Temat: Moja historia ;)
Anna Florentyna P.:
.
Szkoda, że pokasowane są wpisy, bo nie znam historii... :(
Od dwóch lat mam zdiagnozowane hashimoto i niedoczynność. Endokrynolog, którą odwiedzałam, ciągle tylko zarzucała mi, że mam nadbagaż i jest to odpowiedzialne za całe zło wszechświata. Euthyrox - dawki różne, najróżniejsze, zaczynałam od 50 teraz 75-100. Dalej nie czuję się dobrze, psychika siada.
Na ten moment również próbuje sama dojść do ładu ze swoim organizmem.
Zauważyłam, że większość ginekologów i endokrynologów strasznie bagatelizuje choroby tarczycy. No bo jak się nie umiera na to, tylko wegetuje, to przecież nie jest to prawdziwa choroba.

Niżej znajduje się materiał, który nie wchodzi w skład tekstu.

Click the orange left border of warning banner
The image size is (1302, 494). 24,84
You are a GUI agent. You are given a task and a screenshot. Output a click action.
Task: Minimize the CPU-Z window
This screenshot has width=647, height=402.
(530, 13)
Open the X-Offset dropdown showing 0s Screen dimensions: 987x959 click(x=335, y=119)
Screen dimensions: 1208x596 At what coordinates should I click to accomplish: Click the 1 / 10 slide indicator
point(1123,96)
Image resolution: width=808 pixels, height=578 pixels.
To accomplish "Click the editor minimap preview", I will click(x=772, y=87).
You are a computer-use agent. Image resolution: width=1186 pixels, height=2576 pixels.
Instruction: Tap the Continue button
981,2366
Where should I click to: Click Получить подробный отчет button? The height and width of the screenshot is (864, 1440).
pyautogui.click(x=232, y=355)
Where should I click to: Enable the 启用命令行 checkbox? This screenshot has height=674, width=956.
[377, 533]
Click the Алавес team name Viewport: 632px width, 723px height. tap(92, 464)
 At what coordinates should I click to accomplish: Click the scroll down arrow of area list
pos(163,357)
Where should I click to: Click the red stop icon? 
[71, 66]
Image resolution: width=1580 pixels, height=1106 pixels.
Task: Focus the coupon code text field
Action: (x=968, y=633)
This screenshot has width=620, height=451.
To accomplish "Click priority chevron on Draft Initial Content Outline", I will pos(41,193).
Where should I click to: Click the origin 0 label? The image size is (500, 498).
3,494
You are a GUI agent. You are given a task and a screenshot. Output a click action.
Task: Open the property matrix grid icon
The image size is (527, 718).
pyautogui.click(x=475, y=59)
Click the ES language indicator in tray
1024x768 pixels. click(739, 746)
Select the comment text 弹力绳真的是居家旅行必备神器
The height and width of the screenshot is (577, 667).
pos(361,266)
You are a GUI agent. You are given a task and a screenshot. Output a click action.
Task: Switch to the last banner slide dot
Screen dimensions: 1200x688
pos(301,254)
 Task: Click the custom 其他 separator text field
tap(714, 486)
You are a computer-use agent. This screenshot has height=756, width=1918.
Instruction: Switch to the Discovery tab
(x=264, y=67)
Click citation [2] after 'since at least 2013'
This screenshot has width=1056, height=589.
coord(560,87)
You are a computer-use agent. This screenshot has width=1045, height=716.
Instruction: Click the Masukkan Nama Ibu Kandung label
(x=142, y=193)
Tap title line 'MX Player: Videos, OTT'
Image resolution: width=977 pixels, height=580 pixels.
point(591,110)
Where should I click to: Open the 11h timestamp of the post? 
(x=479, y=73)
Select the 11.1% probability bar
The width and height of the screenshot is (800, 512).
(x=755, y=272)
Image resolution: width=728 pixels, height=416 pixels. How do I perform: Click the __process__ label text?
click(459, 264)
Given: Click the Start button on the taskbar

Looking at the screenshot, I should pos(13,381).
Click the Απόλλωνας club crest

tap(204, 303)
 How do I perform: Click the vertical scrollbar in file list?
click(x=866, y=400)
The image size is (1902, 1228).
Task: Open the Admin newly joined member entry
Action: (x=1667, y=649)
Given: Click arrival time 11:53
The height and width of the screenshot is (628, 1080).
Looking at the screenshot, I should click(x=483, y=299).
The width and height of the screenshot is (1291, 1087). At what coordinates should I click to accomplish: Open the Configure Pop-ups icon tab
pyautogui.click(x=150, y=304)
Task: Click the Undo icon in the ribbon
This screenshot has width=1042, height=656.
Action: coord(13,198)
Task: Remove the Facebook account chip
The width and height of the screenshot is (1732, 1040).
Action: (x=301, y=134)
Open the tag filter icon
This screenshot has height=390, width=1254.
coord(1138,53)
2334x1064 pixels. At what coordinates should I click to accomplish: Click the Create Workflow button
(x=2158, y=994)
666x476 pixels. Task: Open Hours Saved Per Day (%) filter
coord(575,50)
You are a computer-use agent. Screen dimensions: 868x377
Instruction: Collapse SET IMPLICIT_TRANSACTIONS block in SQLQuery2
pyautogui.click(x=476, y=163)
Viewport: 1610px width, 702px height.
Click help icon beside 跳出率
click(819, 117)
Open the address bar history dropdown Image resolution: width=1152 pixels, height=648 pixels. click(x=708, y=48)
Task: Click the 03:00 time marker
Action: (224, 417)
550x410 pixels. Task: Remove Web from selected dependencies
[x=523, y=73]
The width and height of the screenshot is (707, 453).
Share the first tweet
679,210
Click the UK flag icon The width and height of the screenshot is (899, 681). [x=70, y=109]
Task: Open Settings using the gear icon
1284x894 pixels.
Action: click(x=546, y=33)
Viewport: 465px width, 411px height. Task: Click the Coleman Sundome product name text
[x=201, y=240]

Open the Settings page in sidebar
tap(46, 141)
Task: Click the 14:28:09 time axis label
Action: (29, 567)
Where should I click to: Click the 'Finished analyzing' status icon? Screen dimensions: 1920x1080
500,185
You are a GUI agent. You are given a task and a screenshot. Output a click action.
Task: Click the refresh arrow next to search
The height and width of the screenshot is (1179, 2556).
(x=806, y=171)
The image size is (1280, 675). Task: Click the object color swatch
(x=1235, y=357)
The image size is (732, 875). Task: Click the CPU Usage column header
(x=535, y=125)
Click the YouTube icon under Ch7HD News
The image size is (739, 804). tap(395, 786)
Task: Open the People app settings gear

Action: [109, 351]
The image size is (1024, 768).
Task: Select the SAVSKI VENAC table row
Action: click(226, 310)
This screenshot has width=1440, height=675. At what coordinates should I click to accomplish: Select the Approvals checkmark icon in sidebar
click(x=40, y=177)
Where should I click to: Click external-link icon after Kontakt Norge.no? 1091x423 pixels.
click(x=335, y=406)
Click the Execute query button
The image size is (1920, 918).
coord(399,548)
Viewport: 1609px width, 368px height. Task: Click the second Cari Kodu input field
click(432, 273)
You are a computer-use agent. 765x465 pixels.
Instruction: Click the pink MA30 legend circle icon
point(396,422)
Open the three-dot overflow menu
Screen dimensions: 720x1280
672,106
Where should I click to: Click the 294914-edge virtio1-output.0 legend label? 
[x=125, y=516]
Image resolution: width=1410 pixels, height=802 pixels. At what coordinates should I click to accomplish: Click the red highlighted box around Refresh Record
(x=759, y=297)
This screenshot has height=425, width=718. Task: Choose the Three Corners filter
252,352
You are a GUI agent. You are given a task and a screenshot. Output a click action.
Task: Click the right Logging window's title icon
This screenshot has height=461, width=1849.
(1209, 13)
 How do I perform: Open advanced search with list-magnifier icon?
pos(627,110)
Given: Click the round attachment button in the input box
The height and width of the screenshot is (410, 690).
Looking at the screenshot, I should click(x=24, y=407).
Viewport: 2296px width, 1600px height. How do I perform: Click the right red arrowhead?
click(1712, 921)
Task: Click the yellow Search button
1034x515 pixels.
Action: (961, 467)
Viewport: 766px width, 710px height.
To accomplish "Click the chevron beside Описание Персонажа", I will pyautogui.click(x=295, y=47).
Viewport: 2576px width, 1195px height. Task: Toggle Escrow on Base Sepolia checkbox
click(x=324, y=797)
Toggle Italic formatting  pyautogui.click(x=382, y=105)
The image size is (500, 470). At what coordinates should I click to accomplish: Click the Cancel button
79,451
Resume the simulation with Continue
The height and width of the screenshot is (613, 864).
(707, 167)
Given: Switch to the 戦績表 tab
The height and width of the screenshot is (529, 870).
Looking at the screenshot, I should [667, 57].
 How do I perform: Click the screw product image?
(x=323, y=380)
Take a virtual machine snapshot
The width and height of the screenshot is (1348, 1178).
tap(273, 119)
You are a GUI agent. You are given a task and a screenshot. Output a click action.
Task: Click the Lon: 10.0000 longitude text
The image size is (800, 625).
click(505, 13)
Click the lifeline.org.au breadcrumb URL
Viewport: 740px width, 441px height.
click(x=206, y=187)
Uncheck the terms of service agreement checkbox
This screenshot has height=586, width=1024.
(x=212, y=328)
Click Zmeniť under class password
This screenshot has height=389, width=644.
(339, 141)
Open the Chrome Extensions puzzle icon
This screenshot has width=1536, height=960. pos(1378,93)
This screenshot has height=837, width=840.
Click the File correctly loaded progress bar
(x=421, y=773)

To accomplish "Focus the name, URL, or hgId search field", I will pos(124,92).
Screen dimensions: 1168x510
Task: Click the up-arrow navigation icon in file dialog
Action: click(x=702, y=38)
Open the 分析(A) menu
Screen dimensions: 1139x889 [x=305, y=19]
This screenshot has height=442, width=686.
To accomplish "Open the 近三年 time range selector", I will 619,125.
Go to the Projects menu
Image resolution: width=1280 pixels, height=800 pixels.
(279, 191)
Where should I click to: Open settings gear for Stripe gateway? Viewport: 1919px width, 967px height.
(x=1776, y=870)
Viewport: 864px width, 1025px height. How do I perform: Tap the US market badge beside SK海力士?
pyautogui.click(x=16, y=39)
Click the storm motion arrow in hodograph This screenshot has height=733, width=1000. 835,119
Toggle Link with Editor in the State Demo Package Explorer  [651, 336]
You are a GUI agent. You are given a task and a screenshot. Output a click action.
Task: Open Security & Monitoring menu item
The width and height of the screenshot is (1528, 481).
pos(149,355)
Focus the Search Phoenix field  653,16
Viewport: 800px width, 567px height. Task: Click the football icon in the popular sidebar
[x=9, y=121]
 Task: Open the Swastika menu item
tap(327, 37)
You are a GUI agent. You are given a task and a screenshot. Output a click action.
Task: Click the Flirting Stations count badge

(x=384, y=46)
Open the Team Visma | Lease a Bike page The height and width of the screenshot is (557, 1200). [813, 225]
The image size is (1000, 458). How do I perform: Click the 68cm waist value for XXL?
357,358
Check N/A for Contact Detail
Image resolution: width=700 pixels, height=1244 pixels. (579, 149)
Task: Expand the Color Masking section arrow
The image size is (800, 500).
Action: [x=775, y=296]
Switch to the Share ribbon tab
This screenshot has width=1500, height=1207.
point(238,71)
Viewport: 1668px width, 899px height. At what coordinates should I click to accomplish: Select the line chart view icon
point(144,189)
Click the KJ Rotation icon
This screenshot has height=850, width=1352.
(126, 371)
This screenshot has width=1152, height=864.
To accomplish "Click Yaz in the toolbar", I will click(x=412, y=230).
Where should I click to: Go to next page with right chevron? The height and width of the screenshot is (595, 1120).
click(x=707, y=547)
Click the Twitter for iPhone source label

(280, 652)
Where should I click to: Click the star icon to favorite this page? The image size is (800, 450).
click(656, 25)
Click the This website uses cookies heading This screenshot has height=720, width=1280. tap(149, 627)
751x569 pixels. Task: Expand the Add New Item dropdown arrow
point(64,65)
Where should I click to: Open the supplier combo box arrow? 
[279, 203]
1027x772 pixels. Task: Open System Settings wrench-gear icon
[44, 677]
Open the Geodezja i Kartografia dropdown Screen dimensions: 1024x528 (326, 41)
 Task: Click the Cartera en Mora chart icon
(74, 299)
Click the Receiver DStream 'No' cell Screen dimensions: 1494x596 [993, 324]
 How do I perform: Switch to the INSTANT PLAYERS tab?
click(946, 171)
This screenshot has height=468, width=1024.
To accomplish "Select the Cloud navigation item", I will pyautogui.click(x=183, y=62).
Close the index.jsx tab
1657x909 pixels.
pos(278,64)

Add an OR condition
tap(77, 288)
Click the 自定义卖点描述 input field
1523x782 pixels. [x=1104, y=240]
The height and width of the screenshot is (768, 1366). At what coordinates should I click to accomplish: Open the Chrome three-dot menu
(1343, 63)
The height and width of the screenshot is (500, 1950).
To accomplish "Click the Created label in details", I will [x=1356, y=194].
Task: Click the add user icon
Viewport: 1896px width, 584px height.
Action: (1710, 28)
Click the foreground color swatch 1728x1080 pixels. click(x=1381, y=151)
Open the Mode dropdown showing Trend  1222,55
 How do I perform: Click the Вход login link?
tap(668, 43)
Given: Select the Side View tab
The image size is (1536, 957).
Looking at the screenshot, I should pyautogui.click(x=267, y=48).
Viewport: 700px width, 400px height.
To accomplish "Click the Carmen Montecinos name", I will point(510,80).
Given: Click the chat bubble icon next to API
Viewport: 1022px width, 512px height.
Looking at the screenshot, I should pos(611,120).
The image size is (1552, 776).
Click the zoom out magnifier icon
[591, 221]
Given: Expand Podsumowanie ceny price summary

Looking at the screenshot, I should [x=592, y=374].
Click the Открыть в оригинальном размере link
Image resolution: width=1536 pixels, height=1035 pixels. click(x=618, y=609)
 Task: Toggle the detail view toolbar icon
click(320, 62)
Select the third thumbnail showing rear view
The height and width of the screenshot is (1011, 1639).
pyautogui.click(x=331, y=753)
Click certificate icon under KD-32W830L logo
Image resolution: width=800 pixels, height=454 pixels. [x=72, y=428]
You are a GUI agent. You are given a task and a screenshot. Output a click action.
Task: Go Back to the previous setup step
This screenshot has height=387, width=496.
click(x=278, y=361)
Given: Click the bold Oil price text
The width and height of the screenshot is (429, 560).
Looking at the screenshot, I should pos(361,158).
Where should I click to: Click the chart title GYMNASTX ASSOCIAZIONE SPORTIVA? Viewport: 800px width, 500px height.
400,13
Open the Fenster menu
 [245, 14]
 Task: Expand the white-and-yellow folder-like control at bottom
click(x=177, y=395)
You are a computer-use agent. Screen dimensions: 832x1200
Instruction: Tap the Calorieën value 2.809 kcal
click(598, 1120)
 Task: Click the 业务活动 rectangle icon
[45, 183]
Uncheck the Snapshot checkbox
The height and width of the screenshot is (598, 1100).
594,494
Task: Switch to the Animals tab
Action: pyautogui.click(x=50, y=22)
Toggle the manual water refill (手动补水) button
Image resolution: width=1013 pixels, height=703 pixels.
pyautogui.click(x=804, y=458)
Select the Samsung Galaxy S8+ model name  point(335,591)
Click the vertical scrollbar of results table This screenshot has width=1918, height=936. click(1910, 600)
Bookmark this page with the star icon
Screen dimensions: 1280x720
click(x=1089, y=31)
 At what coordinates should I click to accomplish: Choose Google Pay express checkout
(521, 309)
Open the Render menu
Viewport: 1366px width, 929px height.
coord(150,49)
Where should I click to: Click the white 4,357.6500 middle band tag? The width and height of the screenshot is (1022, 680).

Mam wrażenie, że wielu pacjentów ma podobne odczucie, że są zostawieni sami sobie.
Może trzeba poczekać na młodych i dociekliwych, aż się wykształcą? Niestety wielu endokrynologów nie aktualizuje swojej wiedzy, więc swoją rolę ograniczają do przepisywania tabletek.